The reason for avoidance of the term comprehensive to describe the review soon became clear. The Treasurer has ruled out for review all but one of the burning issues in retirement income policy.
Whether or not the value of the family home should be included in the Age Pension means test is out.
The pension eligibility age is out.
Compulsory superannuation contributions are out.
The only issue not ruled out by the Treasurer has since been ruled out by one of the review’s panel members.
As a result, franking credits are also out.
Prof Deborah Ralston, the panel member who did the ruling out of the franking credits issue, was a spokesperson for the Alliance for a Fairer Retirement, which campaigned against the federal Opposition’s franking credits policy in the lead-up to the May 2019 election.

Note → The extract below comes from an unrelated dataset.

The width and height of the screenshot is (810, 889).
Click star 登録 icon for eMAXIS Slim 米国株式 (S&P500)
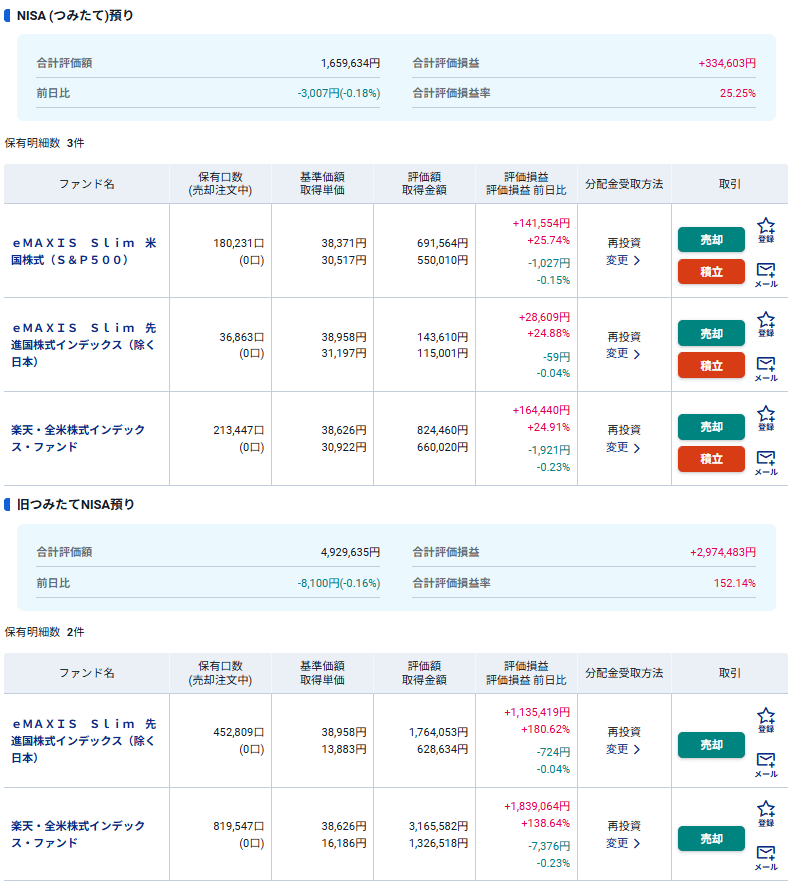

On 30 September 2019, Prof Ralston told the Australian: “I don’t see how it [the issue of excess franking credit refunds] fits in this particular review”. But in the lead-up to the May 2019 federal election she made the following public statement on the federal Opposition’s franking credits policy: “Any proposals that risk causing major upheaval for over a million people deserve careful considered study within an overall review of the Australian superannuation, taxation and retirement income systems.”
However, the main concern is how a review that according to the Treasurer “will look at the three pillars of the current retirement income system: the Age Pension, compulsory superannuation and voluntary savings” can in any way be meaningful without investigation of those four excluded issues.
It is tempting to welcome the exclusion from the review of the family home/Age Pension issue, the pension age issue and the exclusion of compulsory superannuation contributions issue. But a truly comprehensive and truly independent, non-partisan review conducted by a panel of unblemished credibility and reputation must include all those issues. Without them, this review will be a comprehensive failure.
A second significant concern is that the review panel appears to exclude anyone with even a hint of affinity with people on low incomes.